### Stored data
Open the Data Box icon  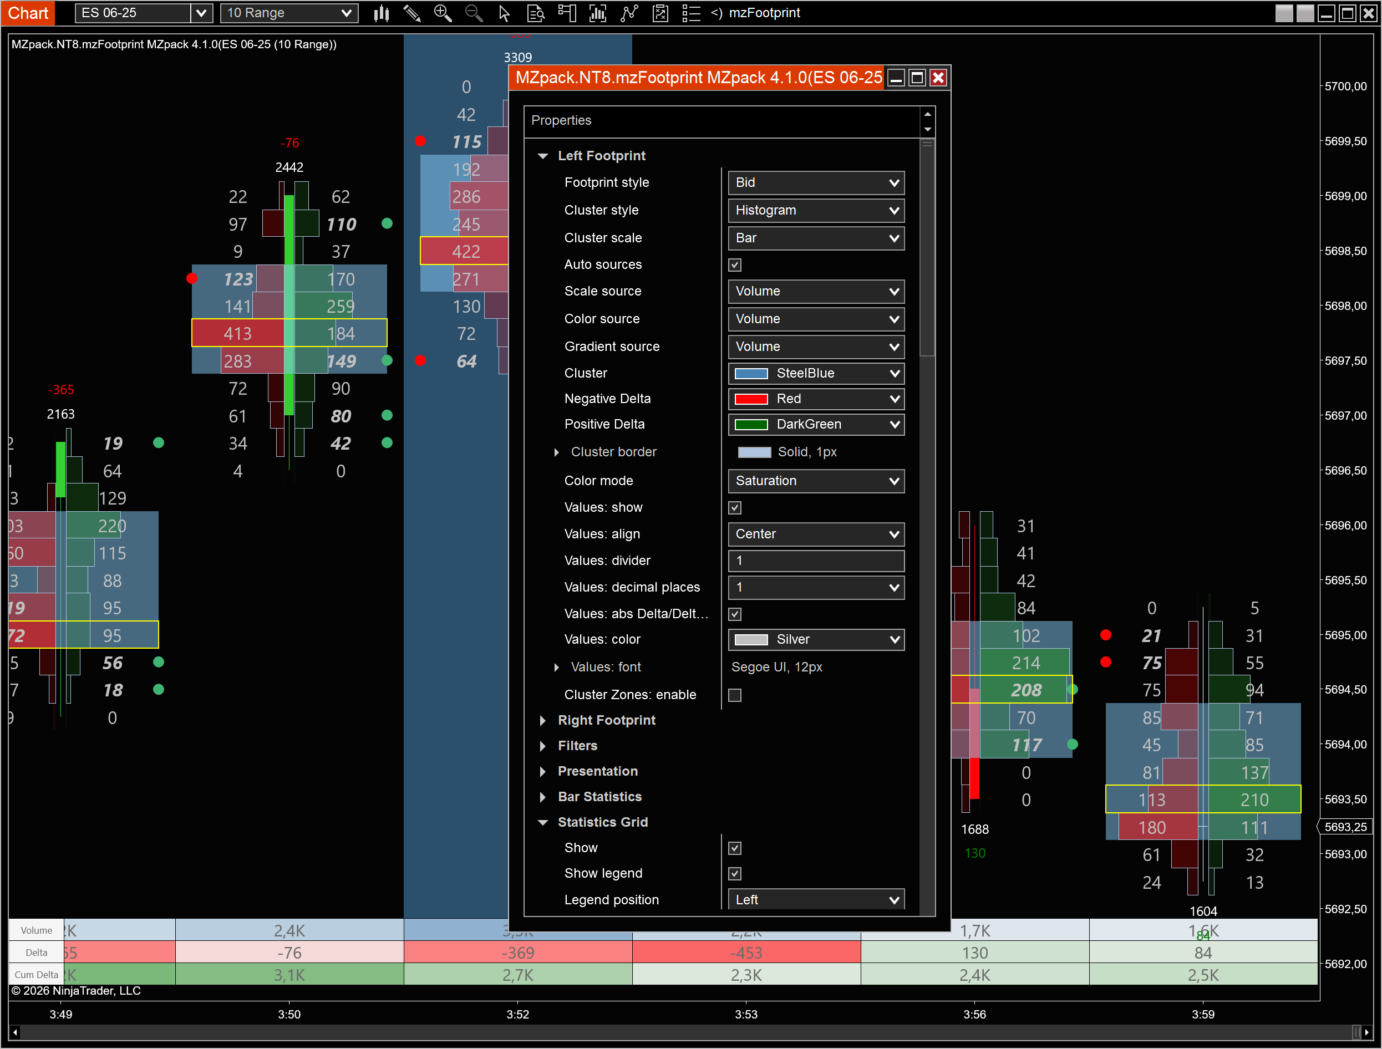coord(535,13)
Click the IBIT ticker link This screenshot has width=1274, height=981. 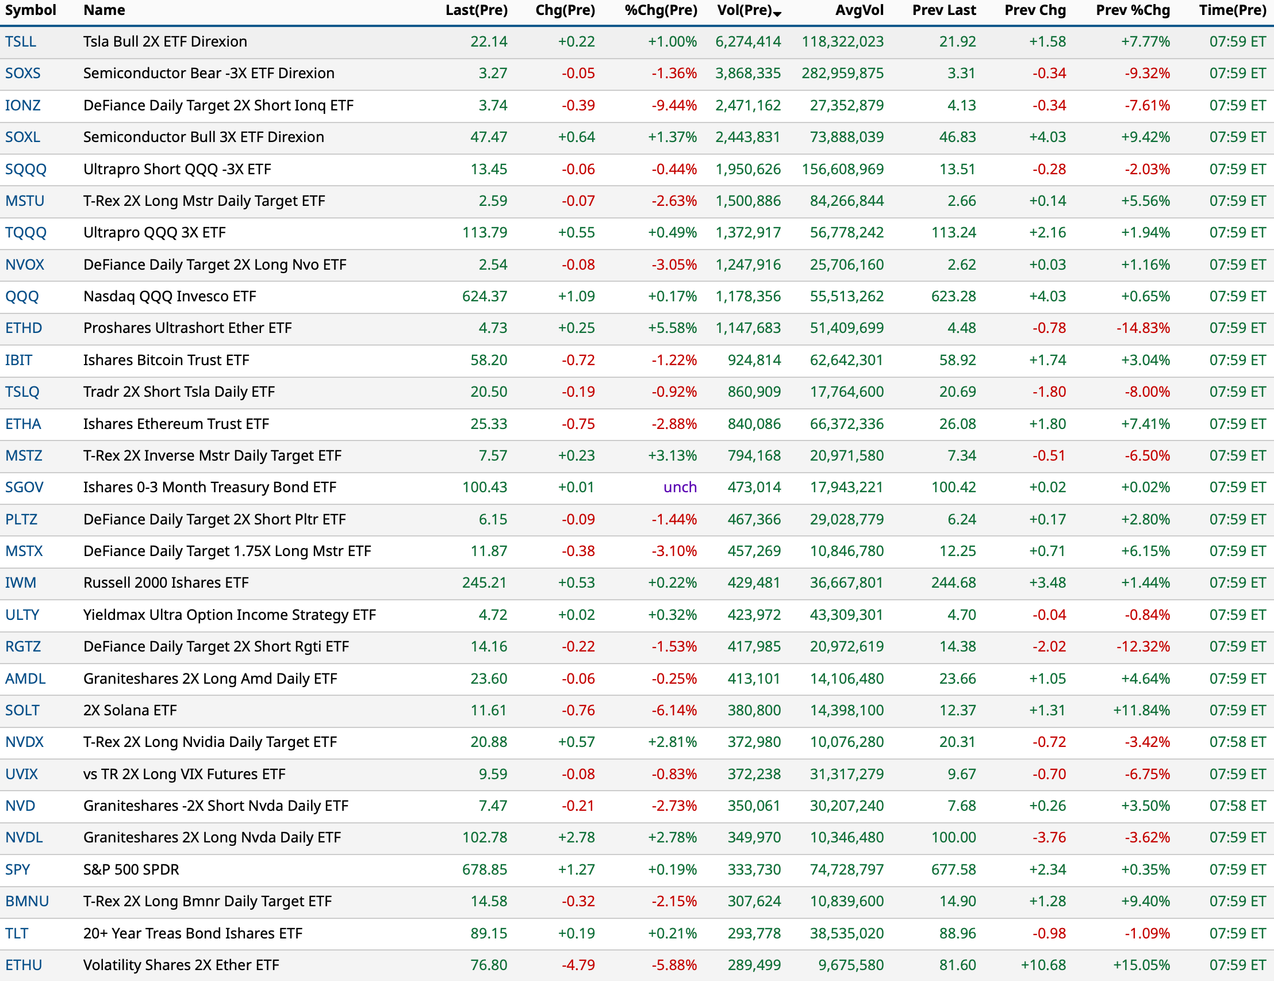point(19,360)
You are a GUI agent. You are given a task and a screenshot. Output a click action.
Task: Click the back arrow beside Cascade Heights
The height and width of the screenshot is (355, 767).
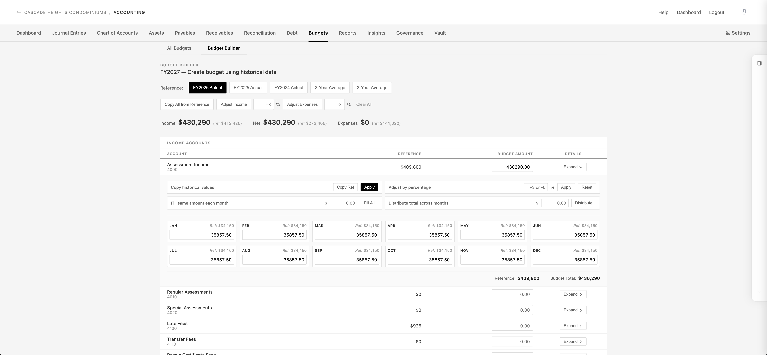(x=19, y=12)
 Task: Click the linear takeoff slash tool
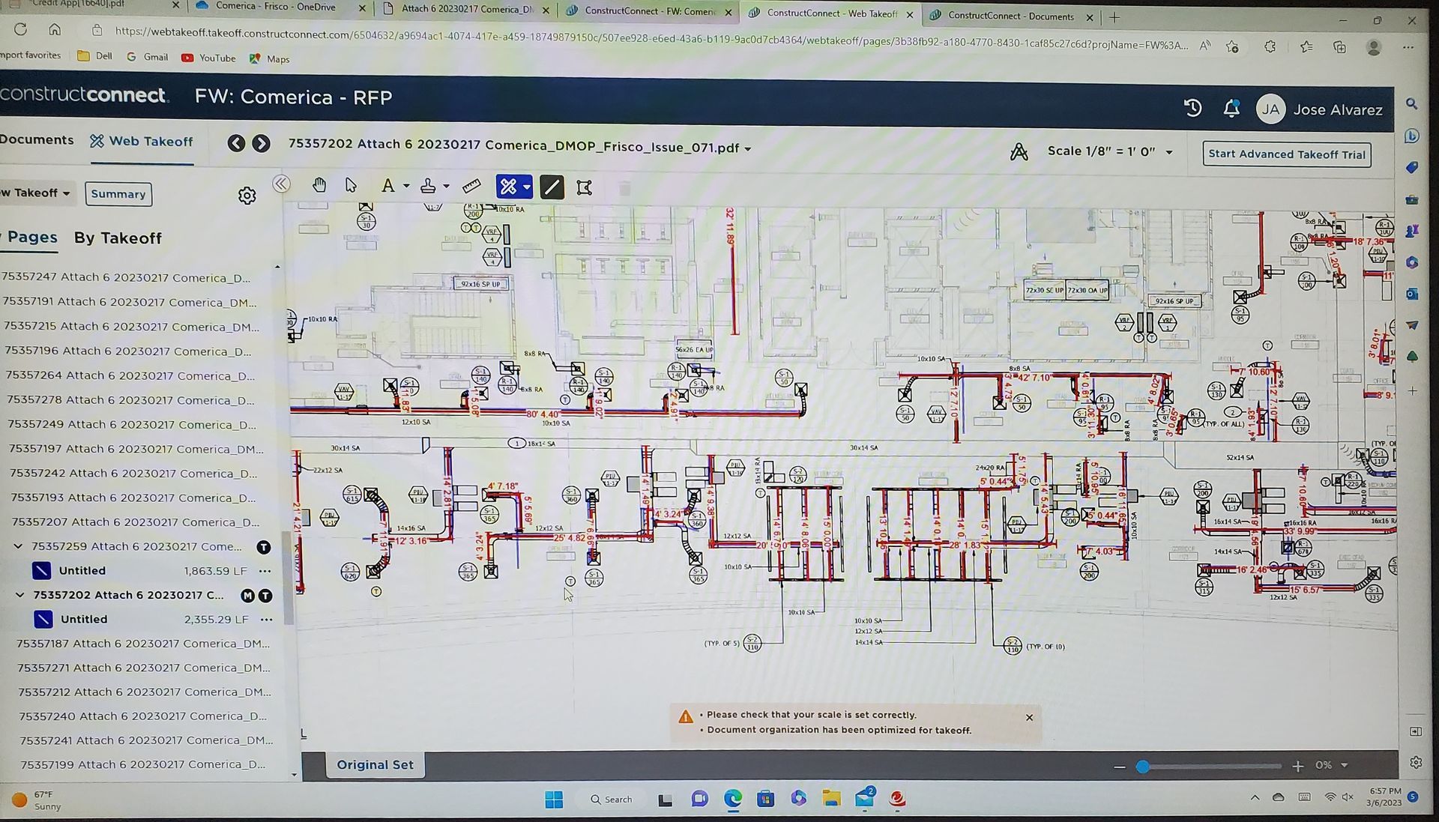point(552,186)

### What is needed
Your reply should hold exactly the lines from the line containing "Task: Click the back" through the final line of the listing, and none of the pictures.

### Task solution
Task: Click the back arrow beside Cascade Heights
The height and width of the screenshot is (355, 767).
(x=19, y=12)
 Task: Click the linear takeoff slash tool
point(552,186)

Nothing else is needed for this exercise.